Вопрос генеалогии розенкрейцеров затрагивает уже тему соотношения мистического и собственно исторического в понимании генезиса «тайных обществ». Г. Лун следующим образом характеризует природу данных взаимоотношений: «Когда, например, приступаешь к изучению движения розенкрейцеров, поражаешься отсутствию исторических свидетельств, что говорит не о сомнительности или недостоверности самого факта существования этой организации, а о её намеренной укоренённости в мифе и легенде» {74} . Тем не менее, несмотря на «мифичность» и «легендарность», учение таинственных братьев оказало большое воздействие на представителей интеллектуальной элиты того времени. Великий Декарт потратил много времени на попытки установить контакты с братством.

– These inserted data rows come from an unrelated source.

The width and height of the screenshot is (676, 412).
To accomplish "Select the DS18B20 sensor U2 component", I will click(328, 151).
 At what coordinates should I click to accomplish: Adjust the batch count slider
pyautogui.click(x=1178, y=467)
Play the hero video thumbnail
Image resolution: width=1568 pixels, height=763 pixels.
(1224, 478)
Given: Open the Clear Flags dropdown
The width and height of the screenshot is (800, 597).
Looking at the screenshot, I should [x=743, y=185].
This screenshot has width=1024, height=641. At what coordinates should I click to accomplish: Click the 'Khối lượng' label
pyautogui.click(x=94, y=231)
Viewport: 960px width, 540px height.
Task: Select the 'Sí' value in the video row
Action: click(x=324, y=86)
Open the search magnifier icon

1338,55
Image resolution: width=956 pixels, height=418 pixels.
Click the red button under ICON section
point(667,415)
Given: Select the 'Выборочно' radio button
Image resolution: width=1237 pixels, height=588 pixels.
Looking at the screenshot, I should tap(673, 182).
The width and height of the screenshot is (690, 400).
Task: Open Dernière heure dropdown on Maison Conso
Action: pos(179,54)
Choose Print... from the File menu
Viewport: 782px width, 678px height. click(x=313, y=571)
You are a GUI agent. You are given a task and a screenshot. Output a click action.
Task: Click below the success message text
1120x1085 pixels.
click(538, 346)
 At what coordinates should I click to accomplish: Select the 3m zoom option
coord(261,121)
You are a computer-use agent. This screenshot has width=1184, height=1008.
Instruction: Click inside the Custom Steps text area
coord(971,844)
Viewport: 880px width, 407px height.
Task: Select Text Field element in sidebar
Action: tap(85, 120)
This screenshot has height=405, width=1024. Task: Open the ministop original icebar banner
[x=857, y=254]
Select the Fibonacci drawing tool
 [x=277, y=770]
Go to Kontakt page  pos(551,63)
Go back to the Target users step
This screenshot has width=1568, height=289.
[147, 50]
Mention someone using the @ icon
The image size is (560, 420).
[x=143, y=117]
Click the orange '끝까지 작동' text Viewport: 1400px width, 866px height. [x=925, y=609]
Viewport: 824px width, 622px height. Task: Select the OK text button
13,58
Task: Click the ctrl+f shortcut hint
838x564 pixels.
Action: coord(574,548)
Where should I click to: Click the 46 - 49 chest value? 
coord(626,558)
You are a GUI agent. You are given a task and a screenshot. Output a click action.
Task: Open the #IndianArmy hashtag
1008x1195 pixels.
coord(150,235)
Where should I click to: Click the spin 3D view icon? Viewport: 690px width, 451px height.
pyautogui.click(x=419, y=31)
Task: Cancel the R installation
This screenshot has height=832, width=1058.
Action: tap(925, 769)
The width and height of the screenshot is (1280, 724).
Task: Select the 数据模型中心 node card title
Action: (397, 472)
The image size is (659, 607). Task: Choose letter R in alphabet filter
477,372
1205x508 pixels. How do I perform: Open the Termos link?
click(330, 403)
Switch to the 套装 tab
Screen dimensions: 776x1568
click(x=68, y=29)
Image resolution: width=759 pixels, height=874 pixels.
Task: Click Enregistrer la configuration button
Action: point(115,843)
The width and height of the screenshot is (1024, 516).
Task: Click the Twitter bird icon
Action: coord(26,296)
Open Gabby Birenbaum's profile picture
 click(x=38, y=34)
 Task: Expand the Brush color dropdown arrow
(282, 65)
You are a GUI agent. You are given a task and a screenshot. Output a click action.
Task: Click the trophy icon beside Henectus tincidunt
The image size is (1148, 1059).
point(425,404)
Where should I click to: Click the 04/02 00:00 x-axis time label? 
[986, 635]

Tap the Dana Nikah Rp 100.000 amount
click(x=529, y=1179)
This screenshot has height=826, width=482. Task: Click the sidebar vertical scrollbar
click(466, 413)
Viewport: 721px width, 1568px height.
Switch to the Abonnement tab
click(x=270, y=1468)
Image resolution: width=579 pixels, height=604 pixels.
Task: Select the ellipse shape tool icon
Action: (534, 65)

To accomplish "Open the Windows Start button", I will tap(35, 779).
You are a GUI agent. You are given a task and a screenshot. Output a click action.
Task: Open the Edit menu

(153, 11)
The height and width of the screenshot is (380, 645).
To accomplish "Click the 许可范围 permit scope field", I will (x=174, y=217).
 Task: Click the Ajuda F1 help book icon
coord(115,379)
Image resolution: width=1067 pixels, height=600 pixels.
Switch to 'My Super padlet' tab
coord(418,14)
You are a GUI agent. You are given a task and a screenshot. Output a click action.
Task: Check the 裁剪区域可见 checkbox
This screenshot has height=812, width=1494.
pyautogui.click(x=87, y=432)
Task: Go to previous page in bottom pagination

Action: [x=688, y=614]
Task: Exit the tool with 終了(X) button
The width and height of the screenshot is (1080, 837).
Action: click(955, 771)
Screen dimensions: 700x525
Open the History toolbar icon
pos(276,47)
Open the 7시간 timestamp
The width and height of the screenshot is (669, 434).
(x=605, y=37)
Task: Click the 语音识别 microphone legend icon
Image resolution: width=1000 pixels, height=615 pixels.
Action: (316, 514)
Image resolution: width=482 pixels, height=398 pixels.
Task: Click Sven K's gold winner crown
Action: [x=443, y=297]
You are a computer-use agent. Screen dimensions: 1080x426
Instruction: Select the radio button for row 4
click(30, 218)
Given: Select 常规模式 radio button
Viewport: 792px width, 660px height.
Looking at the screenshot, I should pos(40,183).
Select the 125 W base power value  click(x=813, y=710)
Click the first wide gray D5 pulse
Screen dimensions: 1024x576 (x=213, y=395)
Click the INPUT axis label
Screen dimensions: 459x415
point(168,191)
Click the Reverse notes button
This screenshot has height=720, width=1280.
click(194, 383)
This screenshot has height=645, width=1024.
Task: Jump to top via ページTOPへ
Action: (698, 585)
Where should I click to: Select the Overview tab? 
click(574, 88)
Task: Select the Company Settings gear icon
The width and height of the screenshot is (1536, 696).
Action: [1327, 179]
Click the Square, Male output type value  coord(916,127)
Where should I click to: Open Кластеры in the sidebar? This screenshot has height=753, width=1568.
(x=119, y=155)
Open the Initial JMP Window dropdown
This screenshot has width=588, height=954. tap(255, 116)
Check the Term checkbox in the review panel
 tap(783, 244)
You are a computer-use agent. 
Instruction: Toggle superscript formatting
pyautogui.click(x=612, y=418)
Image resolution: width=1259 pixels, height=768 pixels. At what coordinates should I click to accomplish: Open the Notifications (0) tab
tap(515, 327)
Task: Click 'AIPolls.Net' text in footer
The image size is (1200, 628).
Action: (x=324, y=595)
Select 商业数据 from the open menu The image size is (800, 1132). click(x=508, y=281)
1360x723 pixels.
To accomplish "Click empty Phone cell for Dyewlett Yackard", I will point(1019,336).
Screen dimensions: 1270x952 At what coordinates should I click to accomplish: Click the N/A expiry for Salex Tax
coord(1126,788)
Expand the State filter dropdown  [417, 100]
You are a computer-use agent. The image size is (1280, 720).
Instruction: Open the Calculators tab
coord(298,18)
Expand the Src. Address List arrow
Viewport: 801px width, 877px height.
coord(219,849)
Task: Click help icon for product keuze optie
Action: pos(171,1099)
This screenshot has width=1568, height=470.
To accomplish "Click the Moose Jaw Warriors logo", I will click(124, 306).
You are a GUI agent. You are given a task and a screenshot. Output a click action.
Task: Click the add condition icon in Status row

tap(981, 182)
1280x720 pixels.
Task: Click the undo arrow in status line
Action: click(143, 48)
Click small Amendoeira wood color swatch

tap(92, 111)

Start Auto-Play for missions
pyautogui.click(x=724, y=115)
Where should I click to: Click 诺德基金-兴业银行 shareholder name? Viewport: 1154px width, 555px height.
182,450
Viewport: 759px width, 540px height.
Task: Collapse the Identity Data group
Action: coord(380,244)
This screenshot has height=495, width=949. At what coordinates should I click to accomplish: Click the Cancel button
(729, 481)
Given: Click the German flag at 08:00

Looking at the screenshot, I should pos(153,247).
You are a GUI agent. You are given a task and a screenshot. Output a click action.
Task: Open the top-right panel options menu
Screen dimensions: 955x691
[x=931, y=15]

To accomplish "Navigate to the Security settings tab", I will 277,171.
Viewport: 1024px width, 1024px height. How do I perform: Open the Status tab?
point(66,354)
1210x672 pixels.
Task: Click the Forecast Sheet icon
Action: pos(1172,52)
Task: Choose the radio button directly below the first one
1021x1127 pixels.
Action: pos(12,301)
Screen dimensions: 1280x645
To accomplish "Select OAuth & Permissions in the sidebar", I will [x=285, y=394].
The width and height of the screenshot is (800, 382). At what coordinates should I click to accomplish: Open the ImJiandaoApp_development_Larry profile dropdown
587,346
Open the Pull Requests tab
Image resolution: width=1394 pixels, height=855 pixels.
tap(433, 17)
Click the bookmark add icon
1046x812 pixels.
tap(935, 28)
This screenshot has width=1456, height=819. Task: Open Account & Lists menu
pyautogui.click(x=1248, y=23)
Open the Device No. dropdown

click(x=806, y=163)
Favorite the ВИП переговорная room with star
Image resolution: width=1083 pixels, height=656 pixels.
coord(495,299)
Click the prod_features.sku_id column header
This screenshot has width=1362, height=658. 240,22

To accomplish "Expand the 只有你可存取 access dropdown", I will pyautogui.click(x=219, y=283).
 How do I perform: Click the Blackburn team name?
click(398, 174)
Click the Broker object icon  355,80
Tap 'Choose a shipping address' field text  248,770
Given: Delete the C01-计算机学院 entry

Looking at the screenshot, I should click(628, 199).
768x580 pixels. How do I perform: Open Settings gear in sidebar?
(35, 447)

Щедрые обещания розенкрейцеров «открыть все тайны» мира не могли не заинтриговать французского учёного, стремившегося к максимально точному формулированию методологического идеала познания. В своих странствиях по Европе, охваченной огнём Тридцатилетней войны, учёный долгое время не оставлял надежды встретить членов братства — предпочтительно в «видимой форме». Но поиски завершились ничем: «Люди, о которых говорили, будто они “знают всё” и обладают “новой наукой”, возбудили интерес талантливого философа, однако практикуемое ими правило оставаться незаметными, ничем не отличаться от других ни речью, ни одеждой, ни внешним образом жизни, не позволило Декарту обнаружить ни одного члена Братства» {75} . Разочарование Декарта в розенкрейцарах не должно заслонять от нас важного момента — имманентного признания возможности получения знания от адептов «тайного общества». Европейские интеллектуалы XVII столетия рассматривали феномен «тайного общества» с позиций научно-методологических,но не с политических,не видя в них поэтому своих социокультурных конкурентов: реальных или гипотетических. Ситуация коренным образом изменяется в следующем, XVIII, веке, кардинально изменившем не только современную историю, но и взаимоотношение интеллектуалов с «тайными обществами».